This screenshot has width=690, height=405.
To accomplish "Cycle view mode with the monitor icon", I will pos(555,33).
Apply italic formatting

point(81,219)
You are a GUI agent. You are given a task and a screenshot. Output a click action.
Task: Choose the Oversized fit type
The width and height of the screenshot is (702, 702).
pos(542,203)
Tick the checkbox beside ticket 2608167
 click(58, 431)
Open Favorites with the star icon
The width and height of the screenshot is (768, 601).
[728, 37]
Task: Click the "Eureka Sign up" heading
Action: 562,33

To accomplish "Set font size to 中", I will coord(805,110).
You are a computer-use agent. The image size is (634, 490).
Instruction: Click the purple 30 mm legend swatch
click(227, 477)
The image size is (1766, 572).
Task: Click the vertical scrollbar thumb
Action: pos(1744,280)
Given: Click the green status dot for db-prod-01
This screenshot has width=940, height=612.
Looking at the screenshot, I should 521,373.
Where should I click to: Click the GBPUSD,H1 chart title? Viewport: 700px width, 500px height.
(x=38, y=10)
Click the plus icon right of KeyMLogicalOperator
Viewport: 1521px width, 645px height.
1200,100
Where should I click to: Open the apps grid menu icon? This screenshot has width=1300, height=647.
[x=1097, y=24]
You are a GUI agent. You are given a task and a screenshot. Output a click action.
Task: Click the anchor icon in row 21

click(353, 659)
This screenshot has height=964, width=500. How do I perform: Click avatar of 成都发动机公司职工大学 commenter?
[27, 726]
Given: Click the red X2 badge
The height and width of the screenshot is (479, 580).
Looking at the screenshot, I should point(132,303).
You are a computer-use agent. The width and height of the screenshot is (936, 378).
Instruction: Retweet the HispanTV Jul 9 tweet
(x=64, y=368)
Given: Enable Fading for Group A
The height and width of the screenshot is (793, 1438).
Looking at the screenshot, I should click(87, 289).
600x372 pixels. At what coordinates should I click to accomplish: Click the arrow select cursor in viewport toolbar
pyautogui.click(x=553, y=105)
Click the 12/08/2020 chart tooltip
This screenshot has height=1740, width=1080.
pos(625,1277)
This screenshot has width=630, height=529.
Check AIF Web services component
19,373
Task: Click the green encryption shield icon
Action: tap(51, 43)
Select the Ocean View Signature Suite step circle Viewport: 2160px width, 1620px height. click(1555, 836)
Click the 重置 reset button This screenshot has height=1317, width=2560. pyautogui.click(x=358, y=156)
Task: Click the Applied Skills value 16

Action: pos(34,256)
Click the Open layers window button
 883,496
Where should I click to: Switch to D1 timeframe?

→ How to complete this task
Copy out the data above, word for word.

→ Task response
This screenshot has width=690, height=405.
To accomplish "Cycle view mode with the monitor icon", I will pos(555,33).
Apply italic formatting

point(81,219)
You are a GUI agent. You are given a task and a screenshot. Output a click action.
Task: Choose the Oversized fit type
The width and height of the screenshot is (702, 702).
pos(542,203)
Tick the checkbox beside ticket 2608167
 click(58, 431)
Open Favorites with the star icon
The width and height of the screenshot is (768, 601).
[728, 37]
Task: Click the "Eureka Sign up" heading
Action: 562,33

To accomplish "Set font size to 中", I will coord(805,110).
You are a computer-use agent. The image size is (634, 490).
Instruction: Click the purple 30 mm legend swatch
click(227, 477)
The image size is (1766, 572).
Task: Click the vertical scrollbar thumb
Action: pos(1744,280)
Given: Click the green status dot for db-prod-01
This screenshot has width=940, height=612.
Looking at the screenshot, I should 521,373.
Where should I click to: Click the GBPUSD,H1 chart title? Viewport: 700px width, 500px height.
(x=38, y=10)
Click the plus icon right of KeyMLogicalOperator
Viewport: 1521px width, 645px height.
1200,100
Where should I click to: Open the apps grid menu icon? This screenshot has width=1300, height=647.
[x=1097, y=24]
You are a GUI agent. You are given a task and a screenshot. Output a click action.
Task: Click the anchor icon in row 21

click(353, 659)
This screenshot has height=964, width=500. How do I perform: Click avatar of 成都发动机公司职工大学 commenter?
[27, 726]
Given: Click the red X2 badge
The height and width of the screenshot is (479, 580).
Looking at the screenshot, I should point(132,303).
You are a computer-use agent. The width and height of the screenshot is (936, 378).
Instruction: Retweet the HispanTV Jul 9 tweet
(x=64, y=368)
Given: Enable Fading for Group A
The height and width of the screenshot is (793, 1438).
Looking at the screenshot, I should click(87, 289).
600x372 pixels. At what coordinates should I click to accomplish: Click the arrow select cursor in viewport toolbar
pyautogui.click(x=553, y=105)
Click the 12/08/2020 chart tooltip
This screenshot has height=1740, width=1080.
pos(625,1277)
This screenshot has width=630, height=529.
Check AIF Web services component
19,373
Task: Click the green encryption shield icon
Action: tap(51, 43)
Select the Ocean View Signature Suite step circle Viewport: 2160px width, 1620px height. click(1555, 836)
Click the 重置 reset button This screenshot has height=1317, width=2560. pyautogui.click(x=358, y=156)
Task: Click the Applied Skills value 16

Action: pos(34,256)
Click the Open layers window button
 883,496
Where should I click to: Switch to D1 timeframe?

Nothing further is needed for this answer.